IR

Financial Results
NON-CONSOLIDATED FINANCIAL HIGHLIGHTS FOR THE YEAR ENDED MARCH 31,1997

EAST JAPAN RAILWAY COMPANY(9020)

Years ended March 31, 1996 and 1997 MAY 22, 1997
Millions of Yen(except for Net Income per Share)
  1996.3 1997.3 change(%)
Operating Revenues 1,957,397 1,967,934 0.5
Net Income 57,407 57,778 0.6
Net Income per Share(yen) 14,351 14,444 0.6
Total Assets 6,735,016 6,757,430 0.3
Total Long-Term Debt 4,914,735 4,858,037 -1.2
Shareholders' Equity 654,956 692,526 5.7
Figures are rounded down to the nearest million.

Overview of Results

1. Operating Activities and Results

The Japanese economy posted a gradual recovery during most of the fiscal year ended March 31, 1997, although the pace was weak. In this environment, the number of passengers at JR East increased in the first half of the fiscal year compared with the same period a year earlier, when the Great Hanshin-Awaji Earthquake and sarin gas incident impacted demand. While growth in passenger volume slowed in the second half, volume for the entire year was higher than in the year earlier.
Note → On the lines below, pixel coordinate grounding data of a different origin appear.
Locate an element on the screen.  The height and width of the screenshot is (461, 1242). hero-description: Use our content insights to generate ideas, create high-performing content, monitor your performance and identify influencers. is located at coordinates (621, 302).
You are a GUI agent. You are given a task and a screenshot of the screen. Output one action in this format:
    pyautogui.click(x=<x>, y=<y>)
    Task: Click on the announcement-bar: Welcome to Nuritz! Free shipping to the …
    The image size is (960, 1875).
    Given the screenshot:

Now that economic expansion with high growth rates has ended following the collapse of Japan's bubble economy, JR East is bolstering sales efforts to generate revenue gains. The Company also focused on cutting costs, improving its financial position and taking steps to raise operating efficiency, thereby striving to establish a sound, stable management base.
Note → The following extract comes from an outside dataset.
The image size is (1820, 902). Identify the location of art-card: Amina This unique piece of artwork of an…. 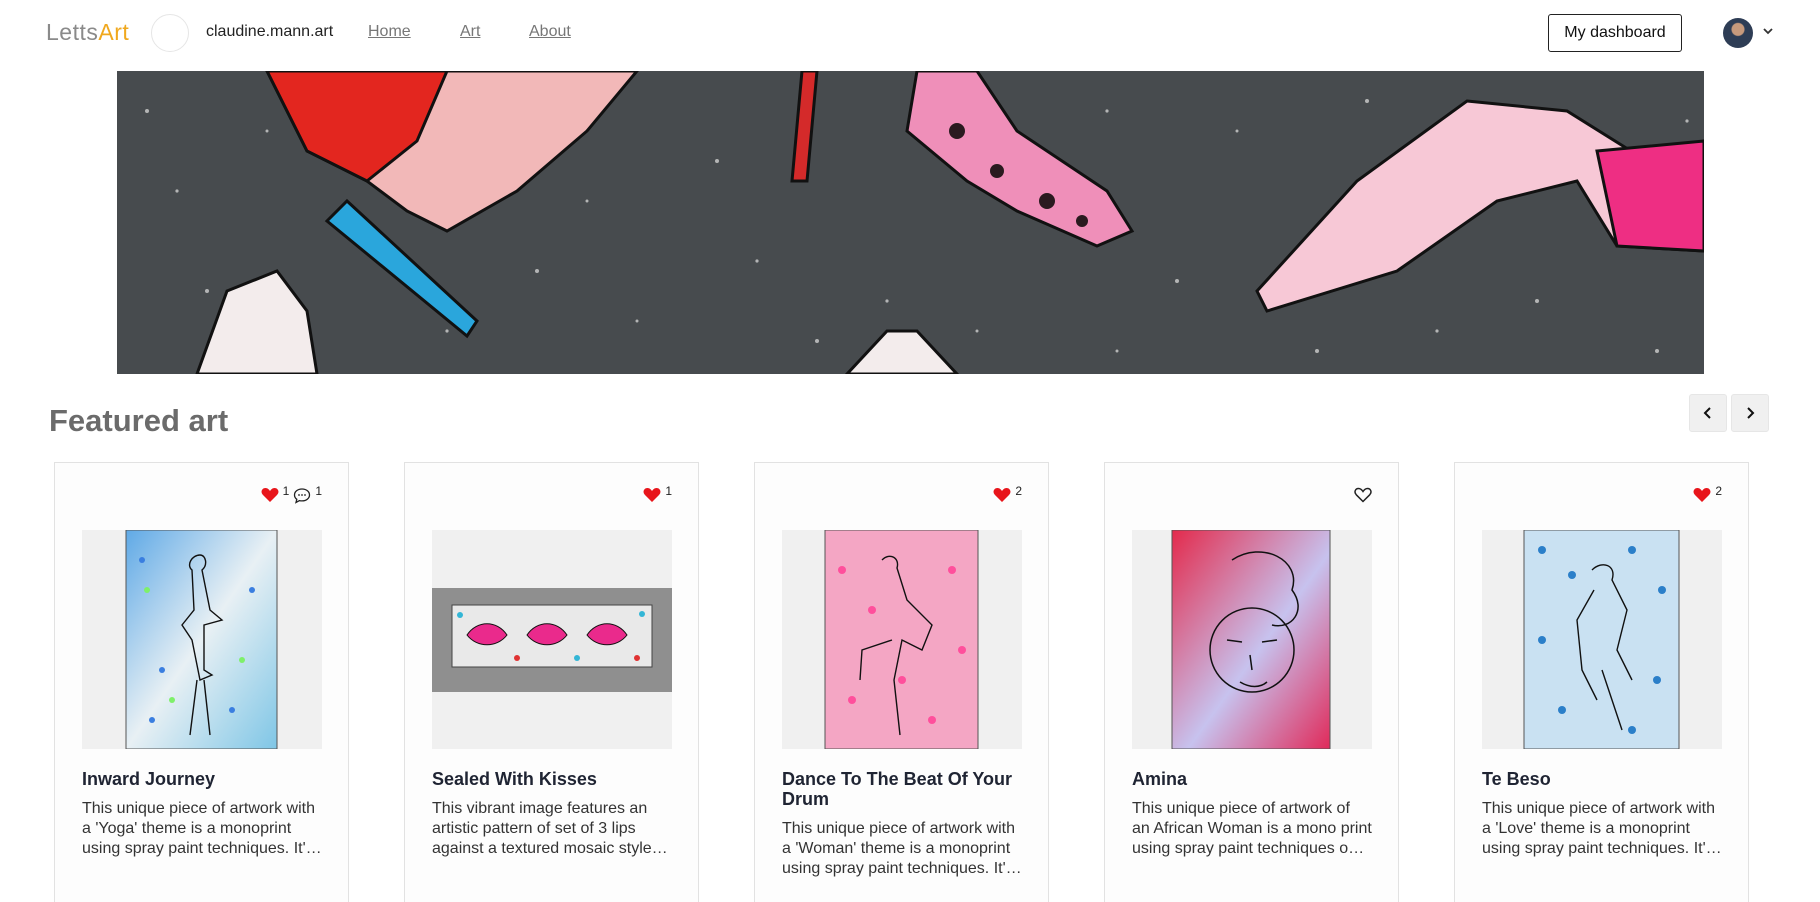
(1252, 682).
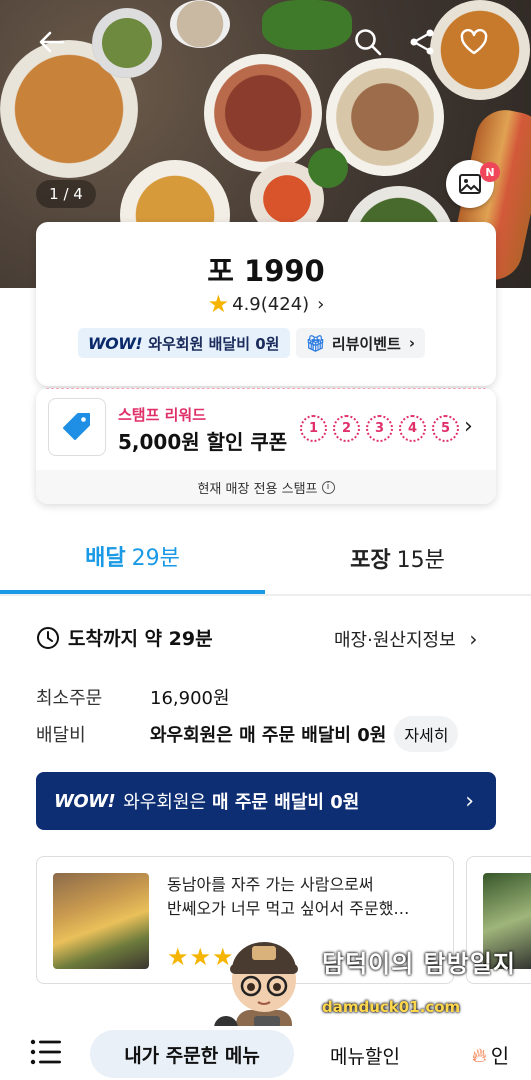 Image resolution: width=531 pixels, height=1080 pixels. I want to click on fee-detail-button: 자세히, so click(426, 734).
Safety continues to receive top priority in railway operations. The Company carried out two timetable revisions during the year. The revisions increased capacity for business and student commuters in the Tokyo metropolitan area, made intercity travel more convenient and comfortable, and brought about other improvements in transportation services.
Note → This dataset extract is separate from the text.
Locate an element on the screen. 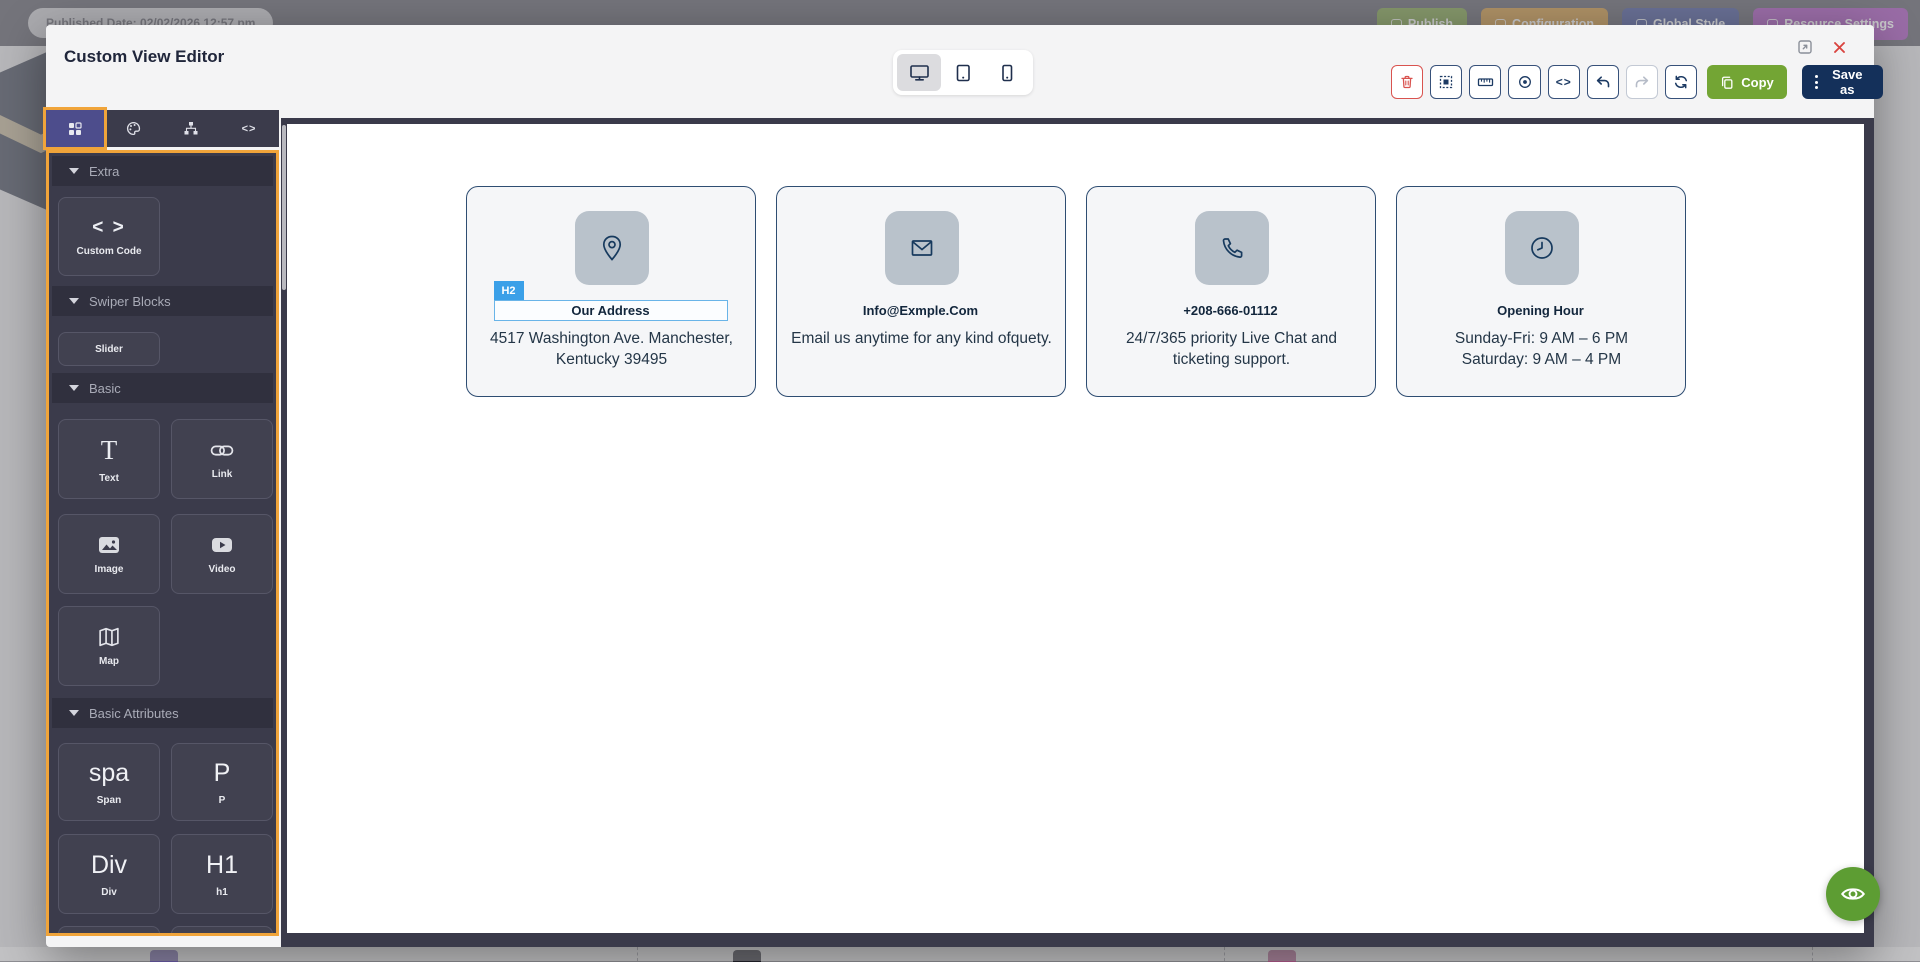 Image resolution: width=1920 pixels, height=962 pixels. tablet-icon is located at coordinates (963, 73).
In related businesses, JR East continued to use existing assets to promote activities that mesh closely with railway activities and that bolster the strength of the entire JR East Group.

Due to these factors, operating revenues increased 0.5 percent to 1,967.9 billion yen, ordinary income rose 1.9 percent to 104.1 billion yen, and net income was up 0.6 percent to 57.7 billion yen.

2. Major Objectives of the Company

JR East is implementing a management vision, called Future21, to lay a solid foundation for operations in the next century. Based on this vision, JR East aims to reform and improve operations in accordance with the spirit of the JNR restructuring, as well as to position itself as a company providing comprehensive lifestyle services firmly rooted in reliable railway services. Achieving this objective demands the establishment of a management system within which JR East is truly independent and responsible for its own actions. This is the most important issue at JR East today. To this end, JR East is making every effort to strengthen its position as a railway company that is worthy of the admiration and trust of the public, and that grows along with the regional society it serves.

The Company plans to enhance disclosure activities as it moves toward full private-sector ownership. At the same time, JR East intends to further reinforce its management structure. In this way, JR East will strive to establish a sound operating base capable of maintaining a stable dividend and to fulfill obligations to shareholders.

We respectfully ask for your continued understanding and support.